Она храбро взяла предложенный стакан. Когда выпили, поделилась со всеми:
- А я в церкви была!
- Верите?
- Ну, так…
- А в какой? В нашей, в Пантелеимона?
- Не знаю, наверное.
- Там священник такой с бородой.
"Её" парень подливал Тане в стакан вина.
- Ну, да.
- Он бывший сутенёр.
Лучшая медсестра ахнула:
- А разве их берут?
- Берут, берут…
Посмеялись от души. Соседка и другой парень вышли.
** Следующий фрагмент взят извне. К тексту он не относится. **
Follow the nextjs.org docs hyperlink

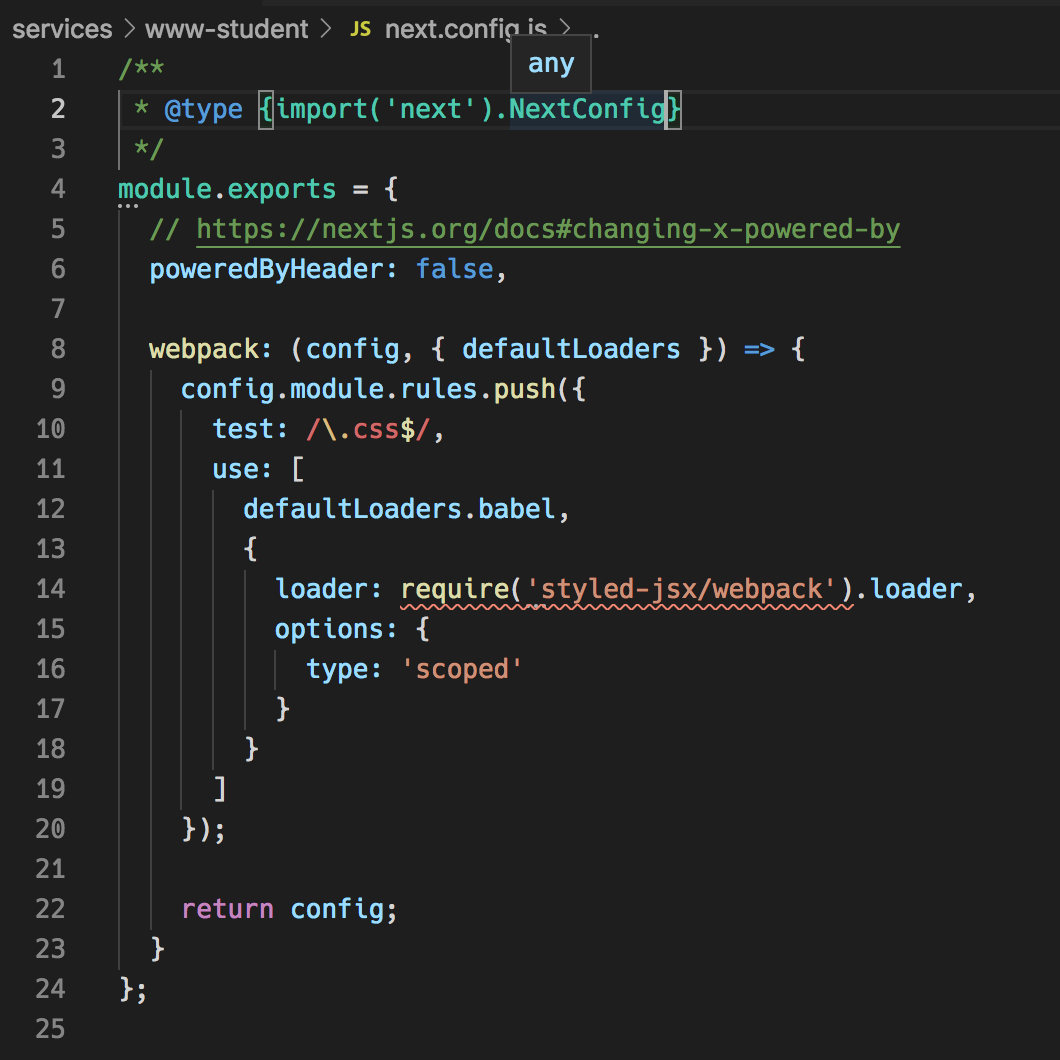(548, 228)
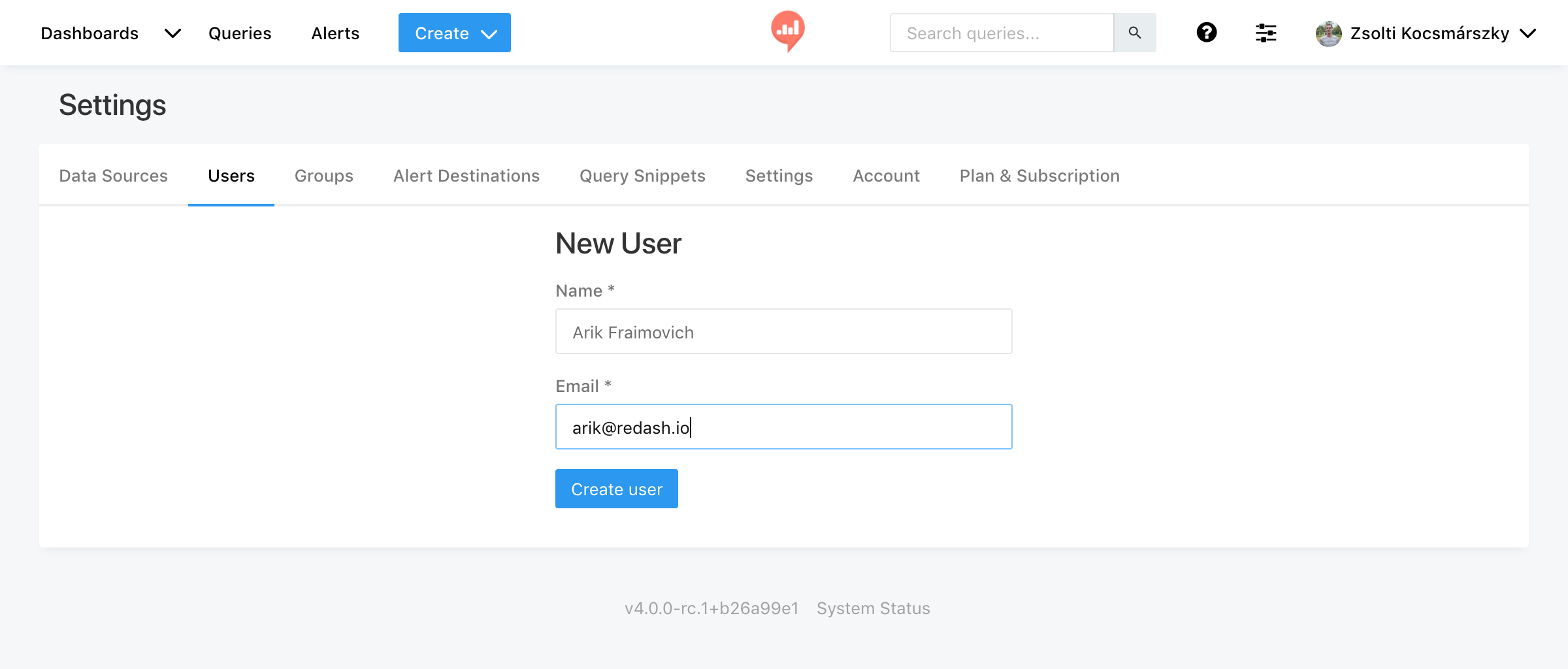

Танин парень играя обнял её за плечи, рука скользнула вниз… Она вывернулась и вскочила на ноги:
- Так не договаривались.
- Да ты погоди, ты чего?
- А ничего, - схватила со стола книжку, первую попавшуюся, и за дверь…
Только в коридоре, забравшись с ногами на подоконник (с видом на улицу!), обнаружила, что она впопыхах взяла учебник по математике для старших классов: соседка учится… Обложка такая потрёпанная, что название не угадаешь. Делать нечего, полистала, зевая… Потом долго сидела, обняв колени, смотрела – как уходит небо за фонари, в бездну. И задремала…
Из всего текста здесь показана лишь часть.